(Material provided begins)

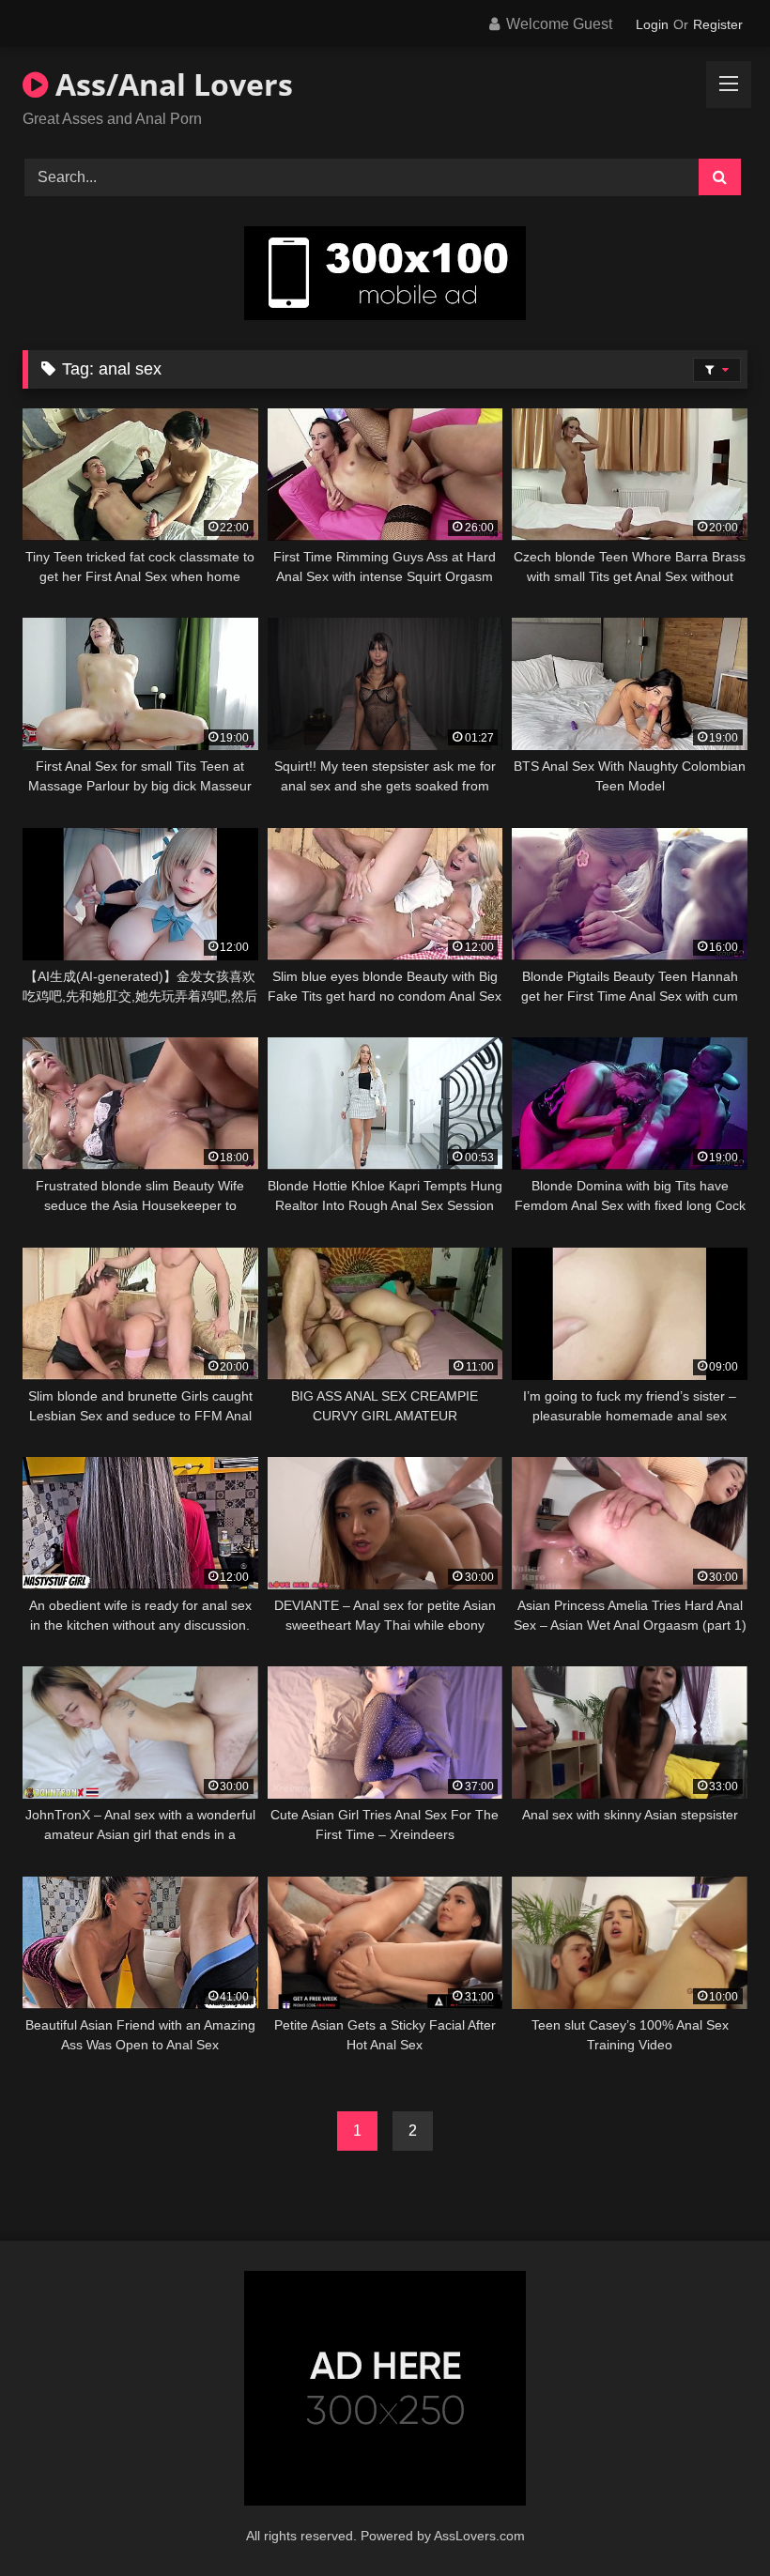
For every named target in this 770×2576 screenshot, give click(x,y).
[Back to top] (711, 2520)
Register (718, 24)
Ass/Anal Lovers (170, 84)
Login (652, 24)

(Material provided ends)
(Material provided begins)

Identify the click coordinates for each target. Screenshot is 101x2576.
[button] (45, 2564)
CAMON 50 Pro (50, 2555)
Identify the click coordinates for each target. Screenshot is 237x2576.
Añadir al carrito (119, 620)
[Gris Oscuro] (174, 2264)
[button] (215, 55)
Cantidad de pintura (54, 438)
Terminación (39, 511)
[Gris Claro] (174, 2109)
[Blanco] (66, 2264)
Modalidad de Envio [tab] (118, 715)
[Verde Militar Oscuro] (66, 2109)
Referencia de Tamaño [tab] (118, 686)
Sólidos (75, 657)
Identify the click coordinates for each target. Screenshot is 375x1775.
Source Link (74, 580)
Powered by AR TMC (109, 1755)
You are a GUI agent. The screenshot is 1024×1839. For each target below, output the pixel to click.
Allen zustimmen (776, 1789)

(Material provided ends)

- Activity -
If a line in the data above holds the string "Identify", report that line.

- Problem solution -
Identify the click coordinates for each target. Screenshot is 101x2576.
Identify the click coordinates for each target. Screenshot is 237x2576.
Identify the click coordinates for each target. Screenshot is 375x1775.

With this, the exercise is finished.